7) Brooklyn Nine-Nine (purtroppo)
Quando la qualità di una serie riesce a restare alta, il numero delle stagioni non si fa per niente sentire: è la ragione per cui l’addio di Brooklyn Nine-Nine dopo otto stagioni è stato accolto con rammarico. Un perfetto mix di risate, riflessioni e crescita ha contraddistinto la comedy statunitense dall’inizio alla fine, per culminare in una conclusione che non solo ha chiuso i vari filoni aperti della trama, ma ha anche saputo strizzare l’occhio ai fan con una serie di soprese dedicate proprio a essi. Ecco perché è un peccato che lo show sia giunto al termine, si sentirà la mancanza di un prodotto così ben costruito ed efficace sotto molteplici punti di vista. Ma siamo già tutti pronti a fare un rewatch.
8) Shameless (per fortuna)
Le vicende della famiglia Gallagher, sviluppate in uno stile dissacrante, irriverente, ma sempre onesto e carico di spunti di riflessione, hanno accompagnato gli spettatori per ben dieci anni e un totale di undici stagioni. Il pubblico ha spesso apprezzato la capacità della serie di trattare le tematiche più complicate e spinose senza edulcorare niente, restituendo un ritratto della vita quotidiana nella prospettiva di chi vive nel quartiere più basso e povero di Chicago. Col passare delle stagioni, tuttavia, Shameless ha perso la sua carica di ironia e sarcasmo e i fan di vecchia data sono concordi nell’affermare che gli ultimi episodi sono molto meno efficaci dei primi. La conclusione della serie arriva dunque per fortuna: è sempre brutto vedere un buon prodotto rischiare di naufragare e rendersi irriconoscibile.
9) Gomorra (per fortuna)
Gomorra ha avuto il pregio di portare sullo schermo una tematica complicata come quella della criminalità organizzata cercando di smarcarsi dai soliti prodotto che cercano di trattare l’argomento ed evitando il rischio di cadere nella banalità.
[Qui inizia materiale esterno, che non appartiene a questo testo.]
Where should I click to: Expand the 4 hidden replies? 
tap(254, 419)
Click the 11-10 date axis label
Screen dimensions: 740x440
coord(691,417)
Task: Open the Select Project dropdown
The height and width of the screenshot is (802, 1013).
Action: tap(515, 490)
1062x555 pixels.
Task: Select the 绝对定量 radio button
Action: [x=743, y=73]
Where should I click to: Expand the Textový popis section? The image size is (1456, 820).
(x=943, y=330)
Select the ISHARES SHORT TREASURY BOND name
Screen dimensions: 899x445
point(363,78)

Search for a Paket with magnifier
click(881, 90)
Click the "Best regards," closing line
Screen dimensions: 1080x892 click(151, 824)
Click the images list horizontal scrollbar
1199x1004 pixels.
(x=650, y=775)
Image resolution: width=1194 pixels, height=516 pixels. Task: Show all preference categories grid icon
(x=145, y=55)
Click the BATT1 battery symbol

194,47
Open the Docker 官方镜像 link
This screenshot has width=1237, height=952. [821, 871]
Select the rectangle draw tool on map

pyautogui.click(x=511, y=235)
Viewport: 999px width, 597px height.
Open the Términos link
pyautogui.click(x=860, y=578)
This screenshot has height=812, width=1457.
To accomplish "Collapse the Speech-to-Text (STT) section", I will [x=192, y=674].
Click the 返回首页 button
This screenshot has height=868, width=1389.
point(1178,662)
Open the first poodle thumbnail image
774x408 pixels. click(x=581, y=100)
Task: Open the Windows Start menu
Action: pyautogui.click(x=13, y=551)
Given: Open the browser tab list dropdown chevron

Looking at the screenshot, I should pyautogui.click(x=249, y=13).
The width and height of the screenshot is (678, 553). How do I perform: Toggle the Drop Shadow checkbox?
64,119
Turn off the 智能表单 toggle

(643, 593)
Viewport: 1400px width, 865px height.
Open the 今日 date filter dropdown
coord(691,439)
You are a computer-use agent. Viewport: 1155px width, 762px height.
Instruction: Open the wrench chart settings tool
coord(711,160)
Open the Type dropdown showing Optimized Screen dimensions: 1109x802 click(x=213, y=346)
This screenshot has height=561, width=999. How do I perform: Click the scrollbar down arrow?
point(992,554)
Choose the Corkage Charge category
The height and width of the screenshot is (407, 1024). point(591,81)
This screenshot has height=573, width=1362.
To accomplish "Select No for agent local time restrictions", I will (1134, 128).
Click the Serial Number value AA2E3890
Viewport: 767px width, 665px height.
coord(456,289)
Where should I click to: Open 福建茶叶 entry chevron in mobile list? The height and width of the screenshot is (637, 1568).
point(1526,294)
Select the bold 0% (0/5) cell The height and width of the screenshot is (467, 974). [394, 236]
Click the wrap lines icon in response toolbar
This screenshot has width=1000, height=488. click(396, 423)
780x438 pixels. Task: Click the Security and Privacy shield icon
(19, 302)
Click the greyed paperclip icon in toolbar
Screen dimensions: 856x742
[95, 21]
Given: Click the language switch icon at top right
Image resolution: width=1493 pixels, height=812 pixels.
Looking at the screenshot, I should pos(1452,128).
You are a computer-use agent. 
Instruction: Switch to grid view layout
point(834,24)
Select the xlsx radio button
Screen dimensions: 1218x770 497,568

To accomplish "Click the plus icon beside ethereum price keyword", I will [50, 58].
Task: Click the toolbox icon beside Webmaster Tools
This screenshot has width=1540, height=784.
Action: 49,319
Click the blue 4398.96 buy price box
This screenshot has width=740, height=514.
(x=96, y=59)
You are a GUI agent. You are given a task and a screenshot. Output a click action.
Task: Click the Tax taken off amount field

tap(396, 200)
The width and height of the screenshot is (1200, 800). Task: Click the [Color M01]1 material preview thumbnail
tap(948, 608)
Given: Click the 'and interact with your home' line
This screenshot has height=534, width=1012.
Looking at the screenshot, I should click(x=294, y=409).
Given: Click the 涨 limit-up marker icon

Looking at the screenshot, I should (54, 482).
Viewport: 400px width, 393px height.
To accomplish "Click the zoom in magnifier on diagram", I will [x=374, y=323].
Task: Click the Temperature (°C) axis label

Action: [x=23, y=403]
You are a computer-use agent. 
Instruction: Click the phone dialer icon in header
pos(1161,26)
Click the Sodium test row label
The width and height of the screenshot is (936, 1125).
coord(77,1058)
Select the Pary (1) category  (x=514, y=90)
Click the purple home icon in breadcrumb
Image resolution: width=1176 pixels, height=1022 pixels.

Dopo cinque stagioni, la serie è giunta al termine e questo è un bene: da un lato, perché la qualità delle prime due stagioni non si è riconfermata nella seconda e la quarta, anche se la stagione finale sembra aver soddisfatto a sufficienza gli spettatori; dall’altro lato, Gomorra è riuscita a raccontare quello che aveva da dire e fermarsi al momento giusto, senza cadere nella tentazione di allungare il brodo per cercare di tenere in vita la serie oltre il suo tempo.
10) L’Uomo di Casa (purtroppo)
L’ultima tappa del nostro viaggio ci porta alla conclusione de L’Uomo di Casa, sitcom statunitense che si è fermata alla fine della sua nona stagione. Al centro di essa le avventure della famiglia Baxter, che cerca di andare incontro all’attualità e la modernità del mondo, ma è ostacolata dal protagonista, il padre di famiglia, ancorato ai valori tradizionali. La serie porta sullo schermo stereotipi e convinzioni, mostrandoli sotto vari punti di vista e accentuandone le sfaccettature, mettendo sempre alla prova lo spettatore che può partecipare attivamente alla visione prendendo posizione o elaborando le proprie idee a riguardo. La componente comica è molto forte e sempre efficace, in grado di smorzare la serietà di alcune tematiche trattate. La sensazione è che nuove stagioni avrebbero saputo mantenere lo stesso smalto delle prime e avrebbero potuto suscitare altre risate e situazioni. Invece, il 2021 ci ha fatto dire addio anche a questo show.